Should we, for example, define it as an absence -an absence of illness, for example? Or maybe suffering? If that sounds too tautological, how about defining it as something positive: say the presence of well-being or -god forbid we stray into this- even happiness, contentment, or comfort?

But unfortunately, the concept of Health has strayed for a lot of us. In many respects, we equate good health with the absence of discomfort in our bodies – and for some, any discomfort. That we should have to think about our bodies in any way other than that they are ready and able to perform -or at the very least, potentially capable- is disconcerting and disappointing: unhealthy. That there should exist constraints such as pain or weakness may therefore be construed as unacceptable.

An extreme view? Well, consider a patient I saw for consultation recently. She had come in complaining of fatigue before her menses -a symptom certainly worthy of investigation, I think. Anemia, some form of menstrual dysphoria, or possibly even stress came to mind immediately as possible villains, but I was not unmindful of other, more serious conditions for which fatigue could be a herald. So, after taking what I hoped was a thorough history and completing a detailed physical examination to provide me with further clues, we went back into my office so we could discuss things.

“So what do you think, doctor?” she asked, her eyes locked on mine.

“Well, fortunately the physical examination was reassuring – I couldn’t find anything wrong…”

“But there must be something wrong, doctor. Something has to be causing the fatigue!”

I thought about it for a moment. “You say your periods are not particularly heavy; they’re not painful; they’re on time each month… You’ve always felt tired before your menses, and you feel well otherwise…”

“But doctor,” she almost shouted at me, “It’s not healthy to be tired before your periods. None of my girlfriends are…”

I started to write something on a form and looked up at her. “So, I’m going to order some blood tests and…”

She rolled her eyes and straightened up in her chair. “My GP has been ordering blood tests for years now and they never show anything. I want to know what you’re going to do about it.”

I could tell she was about to leave. “What are you afraid might be going on with your body?” I asked, thinking she might have some fear of cancer, or disease in her mind. But there was no family history of any cancers or heart disease and they were all still living, well into their late sixties. And for her, there had been no personal, sexual, or relationship problems that I had been able to elicit in taking her history. I was truly perplexed.

“That’s what I came to you to find out, doctor,” she answered with a stare, almost spitting out the word ‘doctor’. “You doctors are so busy trying to cure disease, you have no idea what Health is.” And then she walked out.

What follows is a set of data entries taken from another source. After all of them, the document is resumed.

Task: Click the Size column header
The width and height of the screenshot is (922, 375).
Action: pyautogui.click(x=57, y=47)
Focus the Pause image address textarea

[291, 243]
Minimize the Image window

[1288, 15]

And you know, maybe she was right. Maybe we do define Health in the negative: an absence of things that shouldn’t be there. Or even use a ‘Be thankful it’s not worse’ approach. But I’m not sure she’s on the right track either. Surely Health is a more relative, a more consequential construct. Maybe it’s simply the condition that allows us the freedom not to think about it, worry about it. Maybe it’s neither a positive nor a negative concept. It’s something that’s there only when we don’t question it -something that, if it were not there, would have consequences.

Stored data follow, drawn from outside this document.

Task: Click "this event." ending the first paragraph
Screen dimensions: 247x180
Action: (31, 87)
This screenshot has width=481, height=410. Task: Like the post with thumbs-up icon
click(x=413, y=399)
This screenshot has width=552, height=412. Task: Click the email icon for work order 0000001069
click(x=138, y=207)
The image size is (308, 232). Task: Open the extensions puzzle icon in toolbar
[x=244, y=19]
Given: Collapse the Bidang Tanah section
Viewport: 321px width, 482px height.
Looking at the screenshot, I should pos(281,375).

But more than that, it must be a relative condition as well. If you break a leg and then are eventually able to walk again, albeit with a limp, you are probably healthy even though things are not like they used to be. So Health is not necessarily an absolute phenomenon either -something that withstands comparisons with others.

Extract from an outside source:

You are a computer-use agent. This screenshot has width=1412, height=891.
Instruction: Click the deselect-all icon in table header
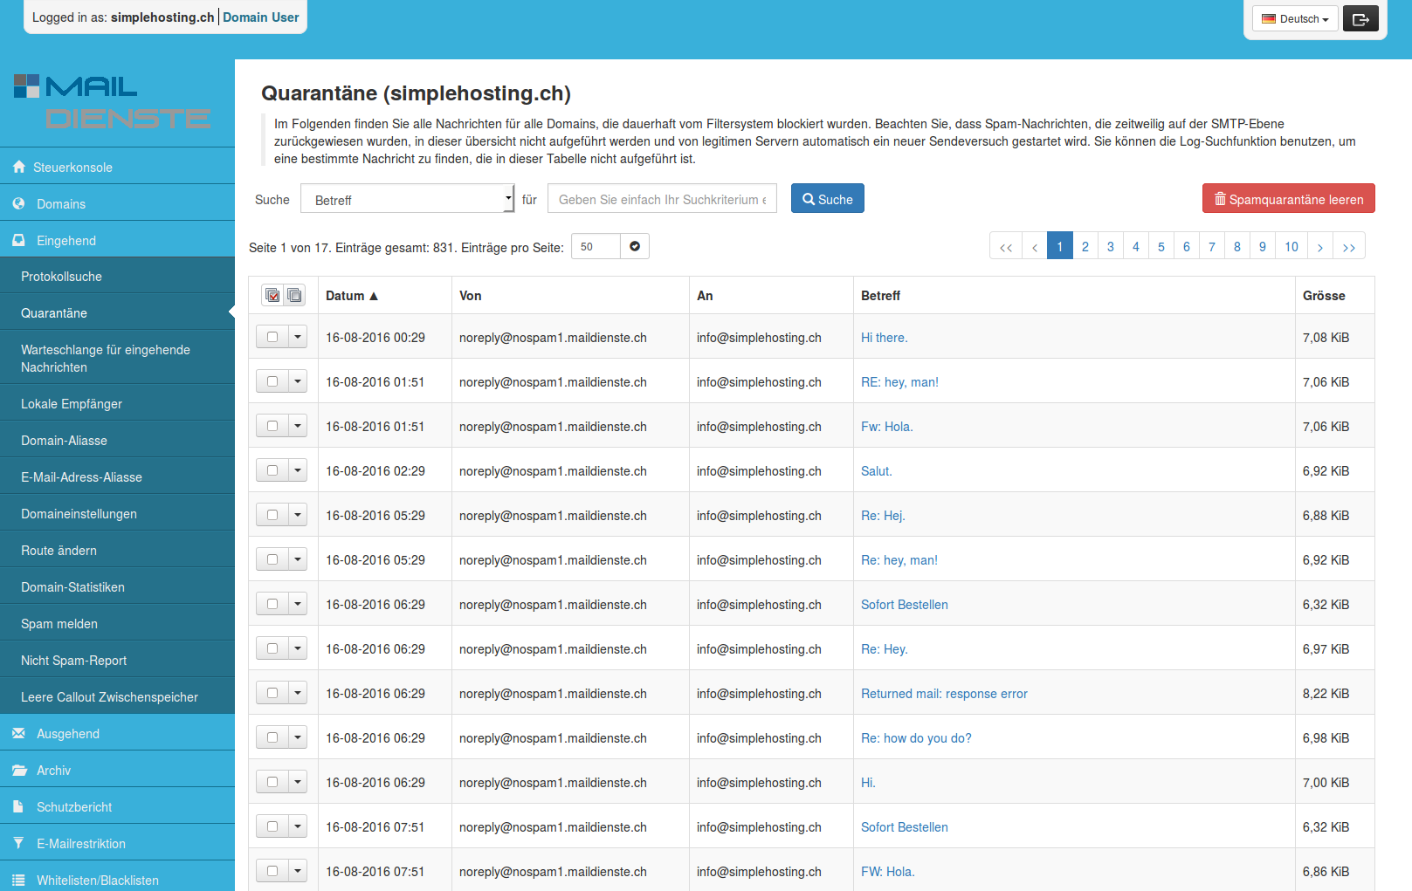click(x=295, y=296)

Clearly there are subjective and objective components to consider, and neither have an unassailable priority. Health is what we want it to be, and that’s going to vary depending on who’s considering it. We may never come to consensus. And yet I think there is considerable merit in trying anyway -attempting to look at it from both perspectives at the same time. Health is surely the ability to carry on with our lives with minimal impediments, minimal distress, and minimal need to wonder whether we can.

Minimal is approximate as well as contingent of course, but it does not mean zero.